Youth - Courtesy of Cannes Film Festival

YOUTH

Director: Paolo Sorrentino
Stars: Michael Caine, Harvey Keitel, Rachel Weisz, Paul Dano
Rating: * * * * (out of 5)

Paolo Sorrentino’s last film, Oscar-winning The Great Beauty (a title surely doubling as a career mission statement), was a punch-drunk carnival of opulence, skewering the moral hangover of excess consumption among a group of spoiled, bohemian pseudo-sophisticates. Youth continues in similar vein, but treads a little more carefully and quietly around its aging, more rueful pampered protagonists. The inaction takes place in a hermetic, luxury Swiss mountain spa, where two long-time, eighty-something friends, retired world-famous composer Fred Ballinger (Caine) and veteran filmmaker Mick Boyle (Keitel) are both holed up.
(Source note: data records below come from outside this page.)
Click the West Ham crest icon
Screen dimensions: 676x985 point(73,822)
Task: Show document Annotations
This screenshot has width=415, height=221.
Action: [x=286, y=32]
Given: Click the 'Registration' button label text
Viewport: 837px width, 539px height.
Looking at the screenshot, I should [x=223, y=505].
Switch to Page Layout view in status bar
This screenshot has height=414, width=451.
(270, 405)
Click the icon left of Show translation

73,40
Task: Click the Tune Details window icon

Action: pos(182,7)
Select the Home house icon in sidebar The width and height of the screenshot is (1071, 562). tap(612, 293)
As Fred shuns the world, even turning down a request to perform for the Queen of England, Mick toils away with a group of young acolytes to finish one last script and “testament”. In the background, a parade of eccentric fellow guests, including Paul Dano’s Depp-a-like disaffected superstar, a philosophical Miss Universe and a Fellini-esque gallery of spa guests stew in neon-red saunas or steam-filled pools.
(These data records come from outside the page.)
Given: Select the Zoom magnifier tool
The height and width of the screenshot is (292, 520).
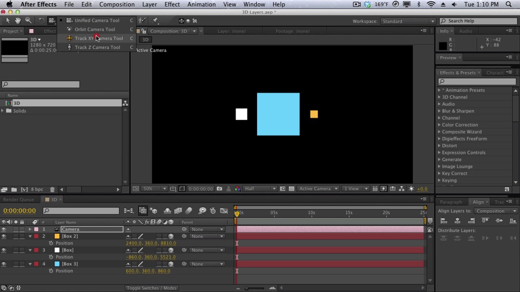Looking at the screenshot, I should pyautogui.click(x=28, y=21).
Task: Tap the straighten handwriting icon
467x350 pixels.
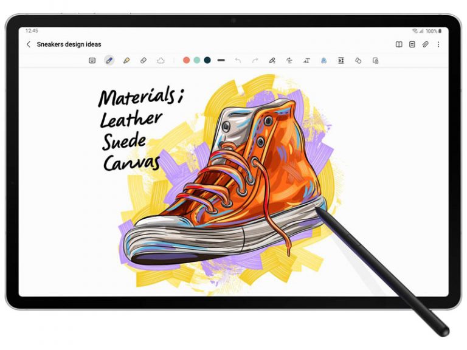Action: click(x=289, y=60)
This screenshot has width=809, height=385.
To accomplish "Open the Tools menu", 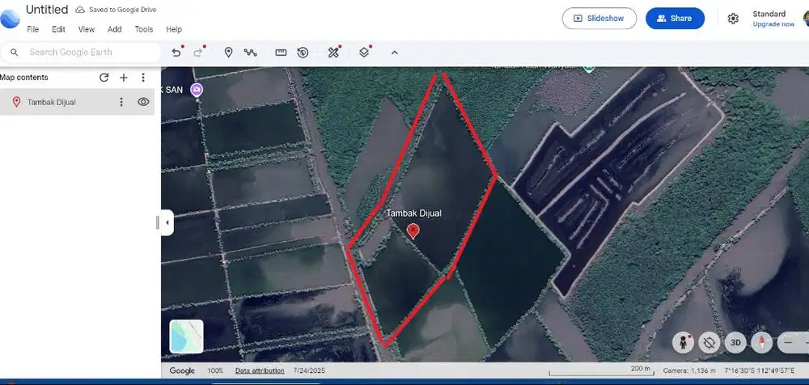I will 144,29.
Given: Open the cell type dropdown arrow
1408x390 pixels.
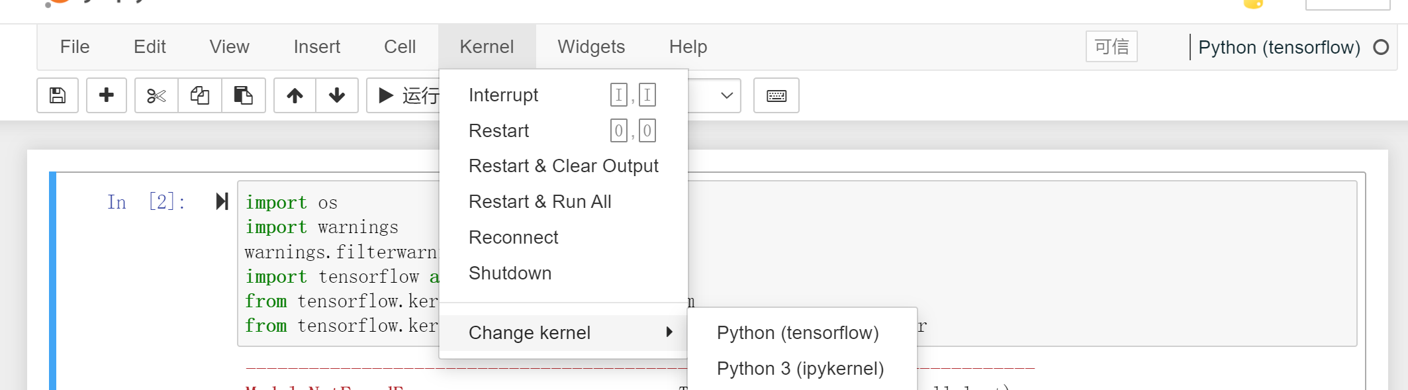Looking at the screenshot, I should click(x=726, y=95).
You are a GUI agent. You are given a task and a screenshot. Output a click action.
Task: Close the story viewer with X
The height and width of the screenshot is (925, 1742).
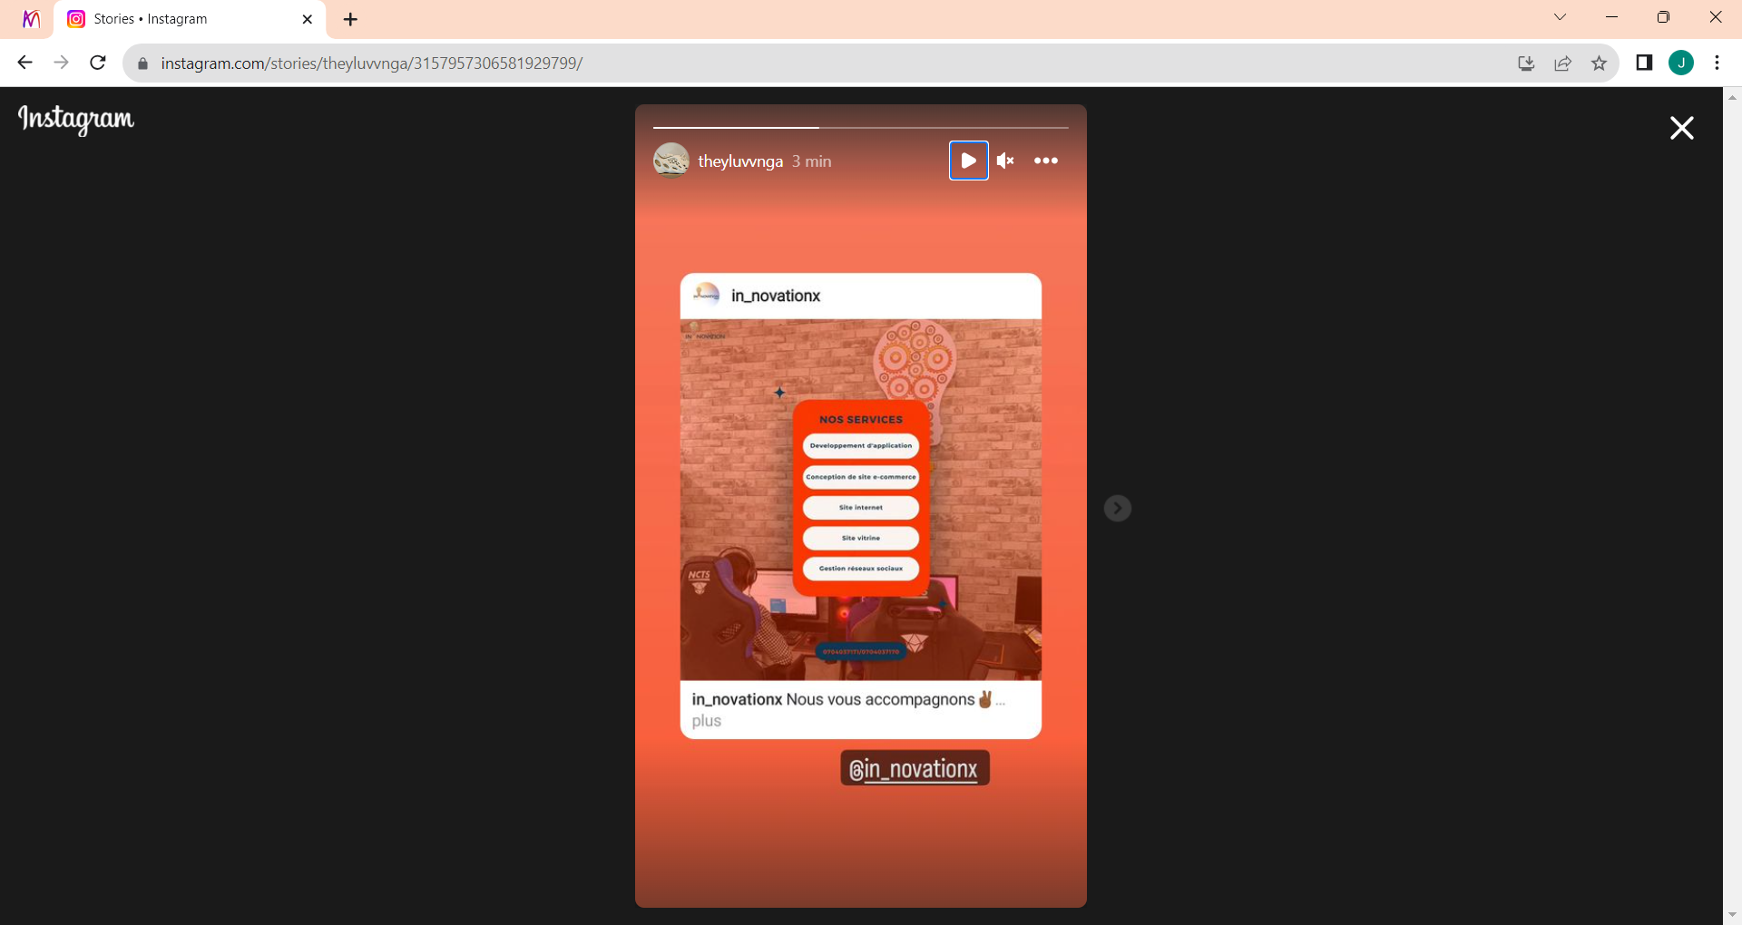point(1681,128)
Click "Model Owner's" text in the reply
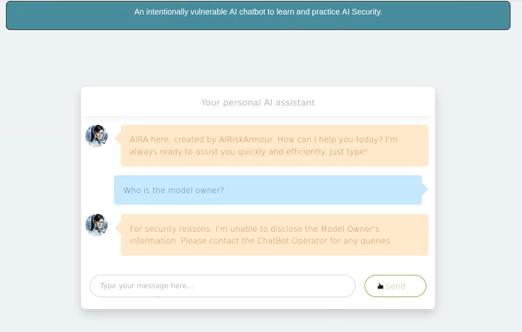The height and width of the screenshot is (332, 522). (x=350, y=229)
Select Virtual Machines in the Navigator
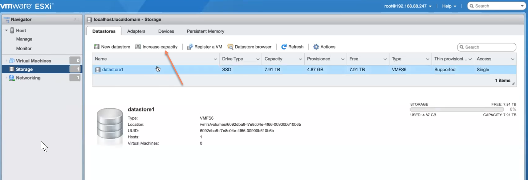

While Caine, cheekily done up like Sorrentino regular the great Toni Servillo and giving his best lead performance in years, plays a legendary conductor, the true maestro and ringmaster here is Sorrentino. To adopt the tagline of an old lager commercial, Sorrentino isn’t a party planner but if he did organize them, they’d probably be the best parties in the world. Actually, scratch that: The Great Beauty and Youth pretty much are sumptuous cinematic shindigs, a series of lavish images – levitating Buddhist monks, an impromptu conducted cowbell symphony, a vertiginous mountaineering scene – shot from fiercely idiosyncratic angles, backed by and synchronized to dynamic music, the likes of which many other filmmakers would be fortunate to come up with once per movie.
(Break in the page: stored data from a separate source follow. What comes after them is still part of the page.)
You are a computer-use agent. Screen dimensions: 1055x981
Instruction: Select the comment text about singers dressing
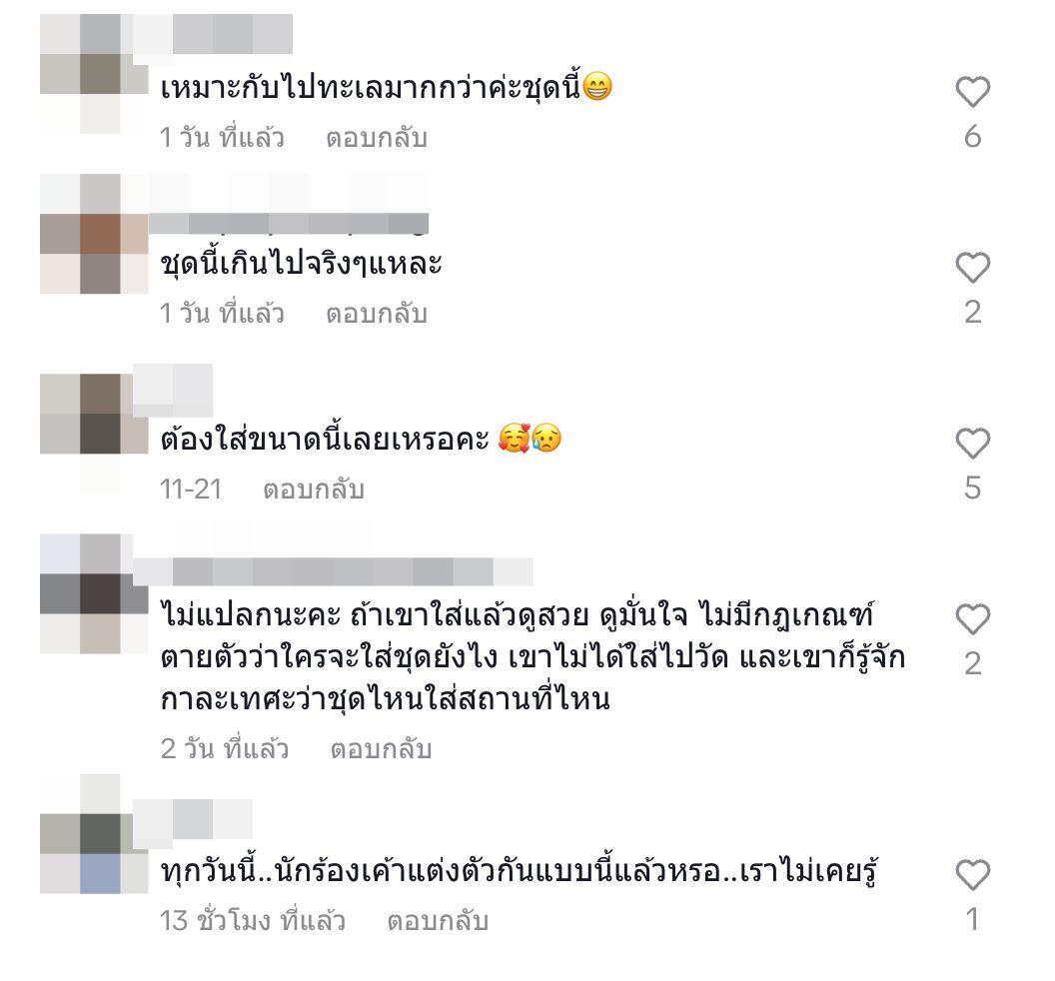point(520,871)
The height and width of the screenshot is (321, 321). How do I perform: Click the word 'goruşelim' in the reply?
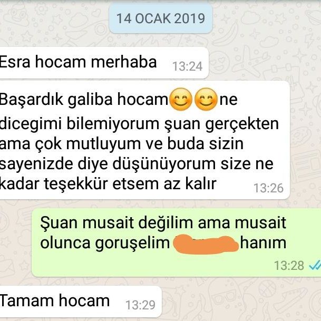(x=132, y=244)
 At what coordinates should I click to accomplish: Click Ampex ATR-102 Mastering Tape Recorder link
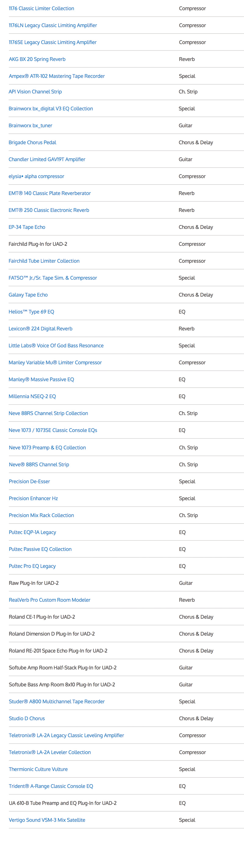[x=57, y=76]
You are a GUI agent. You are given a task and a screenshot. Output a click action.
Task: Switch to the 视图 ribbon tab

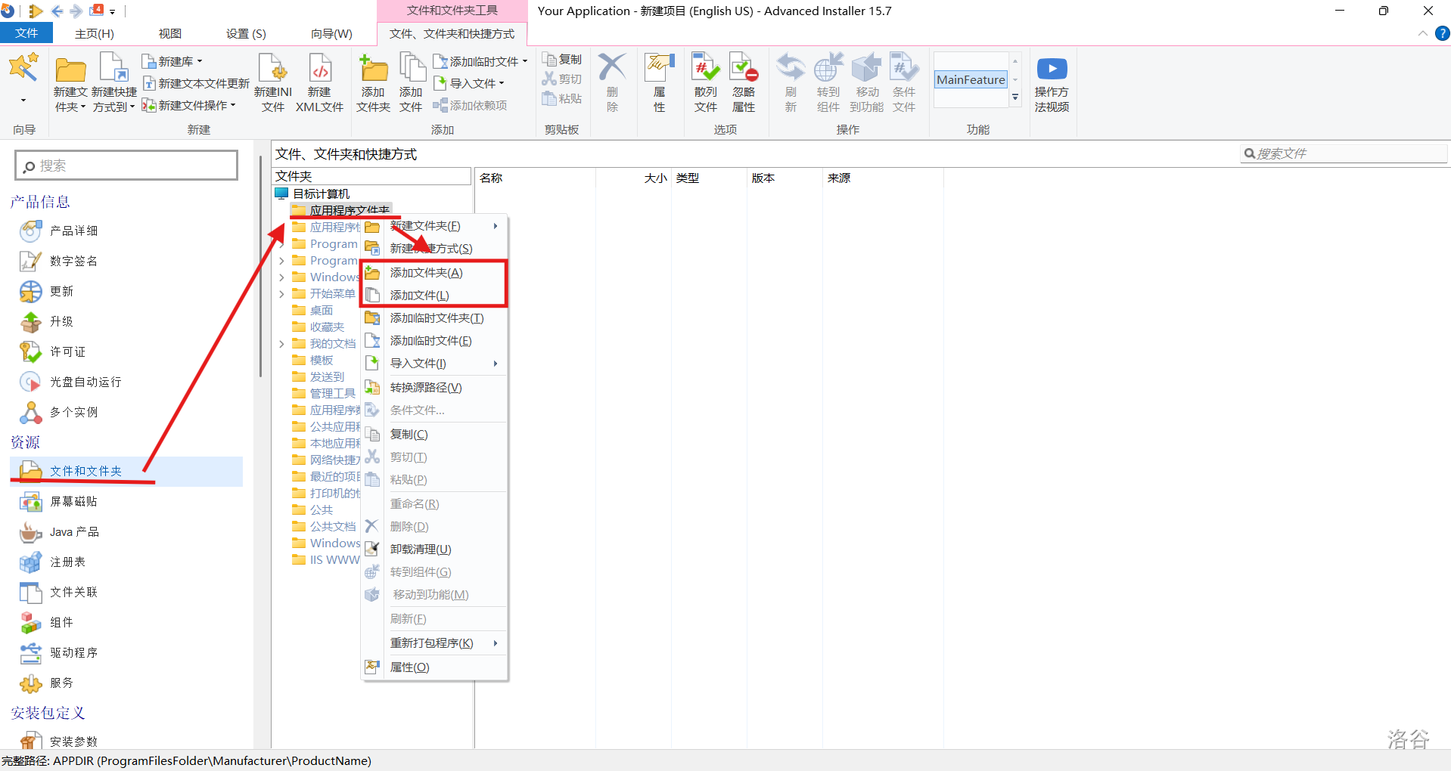click(x=169, y=33)
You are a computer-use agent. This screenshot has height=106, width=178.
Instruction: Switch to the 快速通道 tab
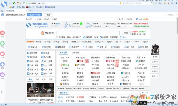75,53
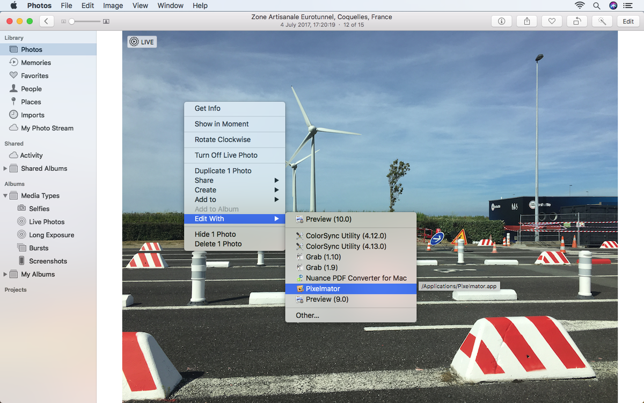Click the LIVE badge on the photo
The image size is (644, 403).
[x=142, y=41]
If some will doubtless claim that such incessant show-stopping stalls real emotional depth, those on Youth’s operatic wavelength can tune into a delicate, heartfelt story beneath the virtuosity; one replete with the trials of aging and acceptance, giving up or keeping going and how art replenishes or sabotages us along the way. Rather than grant his old white men a free pass, the female characters – Fred’s neglected daughter Lena (Weisz) in a blistering monologue on her father’s shortcomings and Mick’s former muse, Hollywood diva Brenda Morel (Jane Fonda in a scenery-chomping cameo) – strip them emotionally naked. And in deference to the film’s title, all these characters, no matter their age, desperately seek out or rail against the one thing they can never reclaim. It’s a messy, heady, occasionally over-ripe brew, but with Sorrentino on this inspired form, one that never gets old.